My earliest memory is so vivid it's creepy. I'm not sure how old I was, but I was small enough to still fit in this little rolling feeding table that we had. This would have been during the mid to late sixties, before baby stuff was padded and run through stringent safety tests. This table was square, white with faux marble design and had a removable folding chair in the middle. I was sitting in this thing, and my babysitter Rita was feeding me fruit. I remember the fruit was tangy and that I really liked it. Now, Rita was an exchange student from Norway. She did not live with us, and I don't know how my parents met her, but I remember that she and my dad were dancing to some music while my mom watched. I was born in 1963, and I had to be old enough to sit up but small enough to sit in that table thing. I guess I was probably about two or so, but that is completely a guess of course. Years later, I would discover the tangy fruit that I enjoyed so much were canned peaches.
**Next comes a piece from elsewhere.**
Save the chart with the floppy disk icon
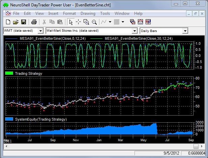The width and height of the screenshot is (208, 158). coord(24,22)
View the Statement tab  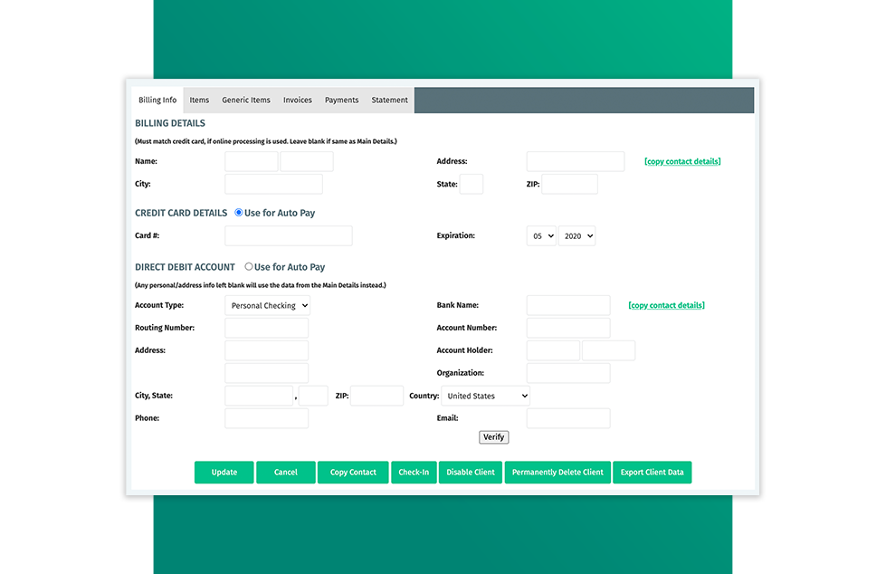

The things that happen inside of your head when a memory like that clicks into place with an answer you have been searching for your whole life is phenomenal. Unfortunately, that works with unpleasant memories as well. There are several of those that I wish I didn't know the answers to. The memory that ties for first place is me climbing out of my crib to ride my beloved spring horse. My spring horse was a brown and black paint in full gallop suspended in a red metal tubular frame. It had red wooden handles and a plastic loop for reins. My parents would put me to bed, and I would wait until I heard them snoring. Then I would quietly escape from my crib and creep out into the living room to climb back on my spring horse. Springs are noisy little devils however, so I would have to climb on very slowly, waiting for the snoring to become more steady before I moved another inch. I would have been fine if I could have kept from riding the darn thing, but once I was in the saddle I just wanted to go. It always woke them up, and I was deposited abruptly back into my crib to drag my bottle across the bars like a prisoner with an old tin cup. I remember escaping several times, resulting in loud cursing, empty threats and a lot of frustration on their part. I was a stubborn, resourceful little stinker, and nobody was going to tell me that I couldn't ride my horsie. It's a wonder I made it to adulthood.